Respond with JSON: {{"score": <1-5>, "reasoning": "<brief explanation>"}}"""

    result = client.chat.completions.create(
        model="openai/gpt-4o-mini",
        response_format={"type": "json_object"},
        messages=[{"role": "user", "content": prompt}],
        temperature=0,
    )
    return json.loads(result.choices[0].message.content)

judgment = llm_judge(
    question="My payment failed but money was deducted.",
    response="I understand your frustration. Please contact our support team...",
    criteria="Is the response helpful, empathetic, and actionable?",
)
print(f"Score: {judgment['score']}/5 — {judgment['reasoning']}")

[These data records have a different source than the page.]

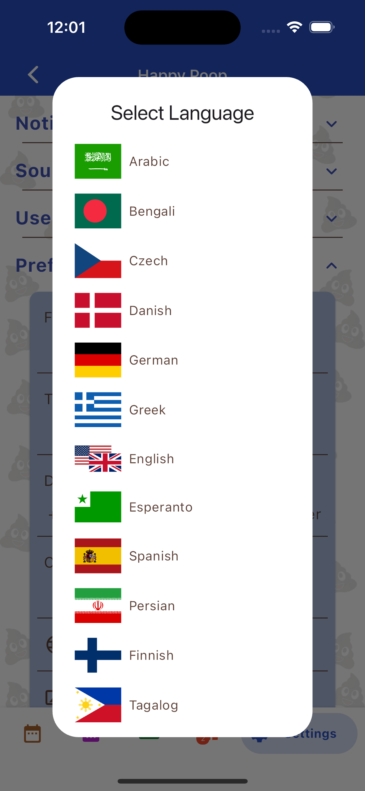Collapse the Preferences section
The height and width of the screenshot is (791, 365).
(331, 266)
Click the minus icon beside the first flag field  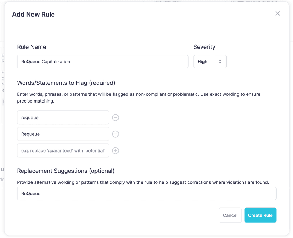click(115, 117)
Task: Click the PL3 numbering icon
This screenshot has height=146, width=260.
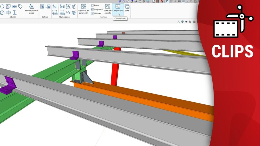Action: click(55, 7)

Use a cheaper, fast model (GPT-4o-mini) as the judge for most criteria. Reserve expensive models (GPT-4o, Claude Sonnet) for judging subtle quality dimensions.

Cost vs Quality Trade-off

After running evals, plot your models on a cost vs. quality comparison:

Cost/quality comparison

results = {
    "openai/gpt-4o-mini": {"avg_score": 3.8, "avg_cost_inr": 0.02, "avg_latency_ms": 380},
    "anthropic/claude-haiku-4.5-20251001": {"avg_score": 4.1, "avg_cost_inr": 0.03, "avg_latency_ms": 420},
    "openai/gpt-4o": {"avg_score": 4.6, "avg_cost_inr": 0.18, "avg_latency_ms": 850},
    "anthropic/claude-sonnet-4.5": {"avg_score": 4.7, "avg_cost_inr": 0.22, "avg_latency_ms": 920},
}

# Decision:
# - If quality >= 4.0 is acceptable: use claude-haiku (cheap, good quality)
# - If quality >= 4.5 required: use gpt-4o or claude-sonnet (10x cost)
# - Routing: use haiku for simple queries, sonnet for complex ones

print("\nModel Comparison:")
print(f"{'Model':<45} {'Score':>7} {'Cost (₹)':>10} {'Latency':>10}")
print("-" * 75)
for model, stats in results.items():
    print(f"{model:<45} {stats['avg_score']:>7.1f} {stats['avg_cost_inr']:>10.3f} {stats['avg_latency_ms']:>9.0f}ms")

Tracking with Usage Logs

AICredits logs every request automatically. Use the usage dashboard or API to pull real production cost data per model:

Fetch usage logs

GET /api/billing/usage?page=1&limit=100

# Response includes per-request:
{
  "logs": [
    {
      "model": "openai/gpt-4o-mini",
      "total_tokens": 234,
      "cost_inr": 0.019,
      "created_at": "2026-03-16T10:30:00Z"
    }
  ]
}

Cross-reference your eval scores with real production usage logs to validate that the model performing best in offline evals also performs best with real user inputs.